◆ **QUOTED PASSAGE**:
- Opening Delimiter -

Welcome to Day 1 of the Charlie Hoodie Sew-Along! If you followed along with the Charlie Tee Sew-Along at Pattern Revolution last week, I hope you finished a shirt and learned a few things along the way! If you didn’t, you can go back and sew-along anytime you’d like. This week, we’ll be using the same Charlie Tee & Hoodie pattern to sew a hoodie!
I generally recommend that if you’re going to use the hoodie as outerwear, you go up one size from the size your child normally wears in ready-to-wear clothing. This will give you enough ease all over to layer the hoodie comfortably. Charlie wears a size 4 right now, so I’m sewing him a hoodie cut from the size 5 pattern.
This hoodie works perfectly in any knit fabric from lightweight jerseys (perfect for cool summer evenings up north or winters in Florida) to cotton sweatshirt fleece or heavier polyester fleece (just right for crisp fall or spring days). I’m using sweatshirt fleece as the main fabric in the sample motorcycle hoodie for Charlie, and I used cotton french terry in a football print for Jamie’s hoodie. (I found both fabrics at Kinder Fabrics on Hyena Cart. The owner, Nan, was great to work with, and she shipped super fast!) The hood inners, pocket backs and sleeve- and waist-bands are all cotton interlock.

- Closing Delimiter -

(Data pulled from a collection)
- Opening Delimiter -

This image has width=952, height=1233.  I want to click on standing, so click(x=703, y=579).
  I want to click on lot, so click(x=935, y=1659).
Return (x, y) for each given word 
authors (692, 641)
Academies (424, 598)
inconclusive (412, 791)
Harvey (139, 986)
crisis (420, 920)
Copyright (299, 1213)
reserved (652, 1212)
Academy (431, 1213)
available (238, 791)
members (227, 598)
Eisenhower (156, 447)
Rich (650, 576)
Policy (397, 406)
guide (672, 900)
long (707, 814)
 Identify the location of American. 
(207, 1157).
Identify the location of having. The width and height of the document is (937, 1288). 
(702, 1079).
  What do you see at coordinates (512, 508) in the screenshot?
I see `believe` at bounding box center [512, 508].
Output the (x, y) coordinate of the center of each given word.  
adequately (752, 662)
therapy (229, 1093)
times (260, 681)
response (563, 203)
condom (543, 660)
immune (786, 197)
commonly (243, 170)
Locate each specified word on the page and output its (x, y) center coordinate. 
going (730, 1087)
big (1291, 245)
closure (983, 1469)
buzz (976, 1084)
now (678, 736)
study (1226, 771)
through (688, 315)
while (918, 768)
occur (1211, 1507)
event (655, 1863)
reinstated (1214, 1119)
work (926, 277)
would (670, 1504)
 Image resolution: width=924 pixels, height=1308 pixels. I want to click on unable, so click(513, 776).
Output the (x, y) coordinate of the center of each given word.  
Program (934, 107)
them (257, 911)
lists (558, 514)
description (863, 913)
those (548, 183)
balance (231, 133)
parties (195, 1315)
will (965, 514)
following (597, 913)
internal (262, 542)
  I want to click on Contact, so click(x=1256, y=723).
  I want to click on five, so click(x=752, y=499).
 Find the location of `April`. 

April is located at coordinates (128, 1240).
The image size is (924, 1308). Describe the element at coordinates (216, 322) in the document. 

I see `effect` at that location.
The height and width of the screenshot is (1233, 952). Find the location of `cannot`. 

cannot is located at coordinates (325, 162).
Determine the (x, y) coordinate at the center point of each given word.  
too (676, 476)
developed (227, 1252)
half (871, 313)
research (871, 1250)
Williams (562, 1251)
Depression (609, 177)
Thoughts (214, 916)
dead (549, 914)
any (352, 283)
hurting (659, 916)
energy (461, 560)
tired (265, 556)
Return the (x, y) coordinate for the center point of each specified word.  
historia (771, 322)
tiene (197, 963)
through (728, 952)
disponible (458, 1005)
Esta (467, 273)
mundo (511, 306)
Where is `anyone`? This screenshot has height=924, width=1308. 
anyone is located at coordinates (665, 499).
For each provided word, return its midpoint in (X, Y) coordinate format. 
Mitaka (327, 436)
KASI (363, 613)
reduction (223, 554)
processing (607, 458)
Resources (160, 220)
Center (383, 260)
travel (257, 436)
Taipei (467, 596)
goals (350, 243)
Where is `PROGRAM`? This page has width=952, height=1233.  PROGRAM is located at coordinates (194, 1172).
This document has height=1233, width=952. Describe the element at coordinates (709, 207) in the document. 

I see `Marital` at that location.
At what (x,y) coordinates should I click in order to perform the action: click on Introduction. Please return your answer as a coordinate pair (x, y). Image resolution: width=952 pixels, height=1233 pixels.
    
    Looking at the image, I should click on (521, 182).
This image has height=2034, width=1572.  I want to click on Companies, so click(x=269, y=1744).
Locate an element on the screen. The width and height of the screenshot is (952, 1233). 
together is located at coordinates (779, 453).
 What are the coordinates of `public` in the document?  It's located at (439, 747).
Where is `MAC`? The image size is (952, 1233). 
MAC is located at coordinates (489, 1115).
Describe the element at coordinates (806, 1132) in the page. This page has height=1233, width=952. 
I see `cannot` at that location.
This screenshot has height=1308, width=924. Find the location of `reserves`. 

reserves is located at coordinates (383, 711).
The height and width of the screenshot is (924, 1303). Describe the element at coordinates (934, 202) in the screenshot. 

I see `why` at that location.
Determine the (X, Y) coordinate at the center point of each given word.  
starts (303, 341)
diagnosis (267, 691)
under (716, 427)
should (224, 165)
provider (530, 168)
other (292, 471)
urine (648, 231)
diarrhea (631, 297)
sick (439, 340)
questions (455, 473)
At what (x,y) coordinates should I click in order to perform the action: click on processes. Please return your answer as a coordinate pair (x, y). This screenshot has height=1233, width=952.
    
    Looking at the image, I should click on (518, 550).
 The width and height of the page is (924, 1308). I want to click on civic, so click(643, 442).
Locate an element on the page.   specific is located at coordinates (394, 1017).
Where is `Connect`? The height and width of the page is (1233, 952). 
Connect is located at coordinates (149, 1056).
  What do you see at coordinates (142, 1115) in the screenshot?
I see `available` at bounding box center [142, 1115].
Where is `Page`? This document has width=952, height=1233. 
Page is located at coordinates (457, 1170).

- Closing Delimiter -

◆ **REQUIREMENT 1**:
In the sew-along post, what fabric is used for the hood inners, pocket backs, and sleeve- and waist-bands?
◆ **REQUIREMENT 2**:
Summarize the sew-along post in two sentences.
These records are separate material and are not part of the sew-along post.

◆ **FINAL ANSWER 1**:
Cotton interlock.

◆ **FINAL ANSWER 2**:
Day 1 of the Charlie Hoodie Sew-Along uses the Charlie Tee & Hoodie pattern to make a hoodie, and going up one size is recommended for outerwear so it can be layered comfortably. Any knit fabric works, from lightweight jersey to sweatshirt or polyester fleece, and the samples use sweatshirt fleece and cotton french terry with cotton interlock for the hood inners, pocket backs, and bands.